_Requirement_
Print the records from the line with "This screenshot has width=1521, height=784." to the line with "Looking at the", keeping every character the same.

_Data supplied_
▬▬▬
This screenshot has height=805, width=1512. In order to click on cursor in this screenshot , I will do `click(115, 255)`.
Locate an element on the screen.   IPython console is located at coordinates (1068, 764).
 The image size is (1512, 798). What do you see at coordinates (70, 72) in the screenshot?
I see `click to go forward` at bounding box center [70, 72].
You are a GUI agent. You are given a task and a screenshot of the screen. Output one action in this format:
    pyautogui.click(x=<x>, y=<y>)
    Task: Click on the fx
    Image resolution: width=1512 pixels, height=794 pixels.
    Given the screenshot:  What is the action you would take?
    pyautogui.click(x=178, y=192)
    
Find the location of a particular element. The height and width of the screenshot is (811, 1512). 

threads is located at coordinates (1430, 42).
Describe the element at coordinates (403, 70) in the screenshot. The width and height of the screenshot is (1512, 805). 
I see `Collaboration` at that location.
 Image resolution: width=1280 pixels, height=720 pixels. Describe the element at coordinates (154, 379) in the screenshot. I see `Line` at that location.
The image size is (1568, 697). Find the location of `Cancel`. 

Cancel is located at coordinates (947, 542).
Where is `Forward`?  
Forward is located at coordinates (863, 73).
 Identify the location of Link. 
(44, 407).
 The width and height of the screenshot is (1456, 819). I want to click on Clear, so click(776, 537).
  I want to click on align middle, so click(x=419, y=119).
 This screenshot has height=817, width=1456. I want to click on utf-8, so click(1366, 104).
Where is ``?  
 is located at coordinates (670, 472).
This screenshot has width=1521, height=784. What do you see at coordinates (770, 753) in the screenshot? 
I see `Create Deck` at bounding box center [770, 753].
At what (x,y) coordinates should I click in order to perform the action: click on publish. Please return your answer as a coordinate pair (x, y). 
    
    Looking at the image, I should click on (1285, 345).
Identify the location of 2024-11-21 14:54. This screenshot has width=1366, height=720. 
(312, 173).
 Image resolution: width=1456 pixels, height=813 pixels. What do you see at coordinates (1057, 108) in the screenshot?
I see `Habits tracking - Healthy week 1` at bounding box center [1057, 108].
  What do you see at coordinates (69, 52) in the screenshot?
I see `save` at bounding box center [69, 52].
▬▬▬
_Solution for this problem_
This screenshot has width=1521, height=784. What do you see at coordinates (770, 753) in the screenshot? 
I see `Create Deck` at bounding box center [770, 753].
At what (x,y) coordinates should I click in order to perform the action: click on publish. Please return your answer as a coordinate pair (x, y). 
    
    Looking at the image, I should click on (1285, 345).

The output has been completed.